Tale problematica, particolarmente sentita per la clientela “business”, come è stato anticipato dallo stesso Gallo, grazie anche al concorso della Regione, potrebbe trovare una soluzione nell’arco di alcune settimane.

Nell’incontro con gli operatori di Confcommercio, sono state quindi illustrate alcune delle priorità strategiche della governance del terminal, volte ad un miglioramento non solo di infrastrutture, operatività e ad una maggiore competitività economica, ma anche ad innalzare il livello della qualità dei servizi “un obiettivo primario – ha spiegato Gallo – se si considera che, uno studio specializzato di settore, ha fatto emergere come per il 40% del campione di cittadini interpellati, l’esperienza negli aeroporti costituisca una fra le più importanti del loro viaggio”.

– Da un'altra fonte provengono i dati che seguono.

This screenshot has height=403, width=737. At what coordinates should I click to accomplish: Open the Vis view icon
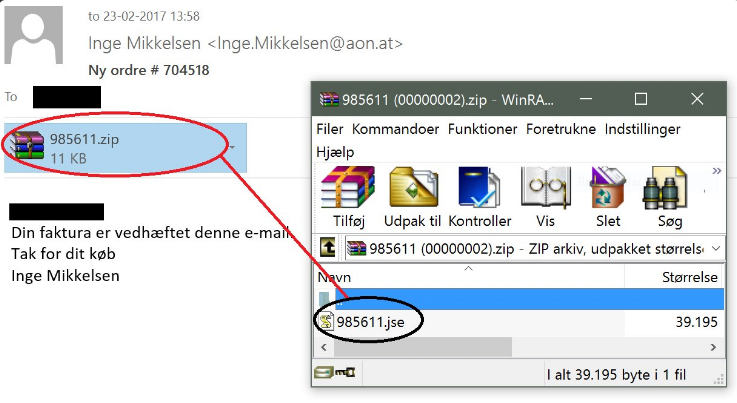pyautogui.click(x=546, y=187)
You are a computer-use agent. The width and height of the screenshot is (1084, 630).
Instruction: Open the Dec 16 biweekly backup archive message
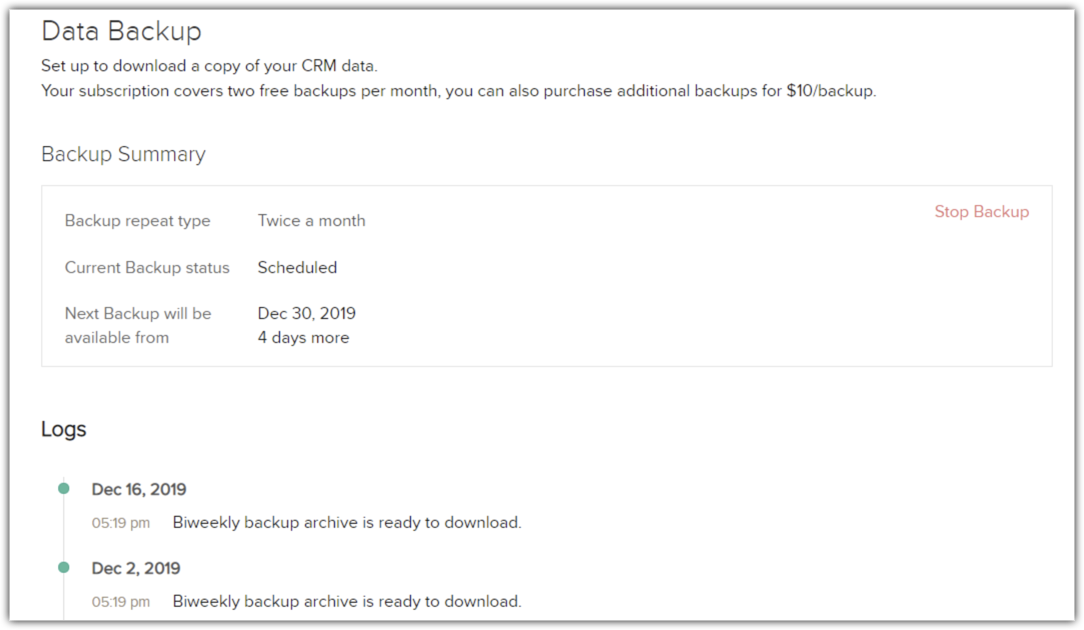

L’AD del Trieste Airport ha poi rimarcato anche la necessità di attrarre nuovi vettori, oltre a Ryanair, per assicurare maggior equilibro alle trattative nella fase di eventuale rinnovo degli accordi.

“Quanto ai collegamenti – ha quindi osservato Gallo – stiamo già lavorando per poter offrire nuove tratte e rafforzare altre già fruibili verso capitali e grandi città europee, tra cui Madrid, Parigi e Barcellona, non solo in quanto mete ambite, ma terminal di connessione con destinazioni extra europee che tali hub garantiscono. Degno di interesse, tuttavia – ha proseguito – è anche l’Est Europa in quanto presenta un’utenza con buone capacità di spesa ed è anche sede di numerose aziende italiane che, per ragioni di business, potrebbero essere attratte da tale opportunità”.

Tra gli altri temi trattati, l’impatto per il Trieste Airport derivante dal traffico crocieristico, ad oggi piuttosto limitato in quanto incide in misura inferiore al 5% sul traffico passeggeri complessivo annuo e la possibilità di sfruttare la disponibilità degli spazi prossimi allo scalo per creare una zona destinata al volo cargo che rappresenterebbe una preziosa risorsa per la filiera della logistica regionale.

In chiusura Gallo, oltre a  ricordare l’importanza del Connect 2027 che porterà in FVG vettori e buyer del comparto turistico da tutta Europa, si è soffermato sulla valenza  di costruire delle partnership tra il Trieste Airport e le imprese del territorio.

“Si tratta di un’opzione – ha osservato – che potrebbe essere declinata in vari modi e che garantirebbero visibilità ai brand delle realtà produttive interessate e, al contempo, contribuirebbero al rafforzamento di ricavi e sostenibilità economica del terminal che non può fare affidamento sui soli introiti derivanti dal traffico aereo”.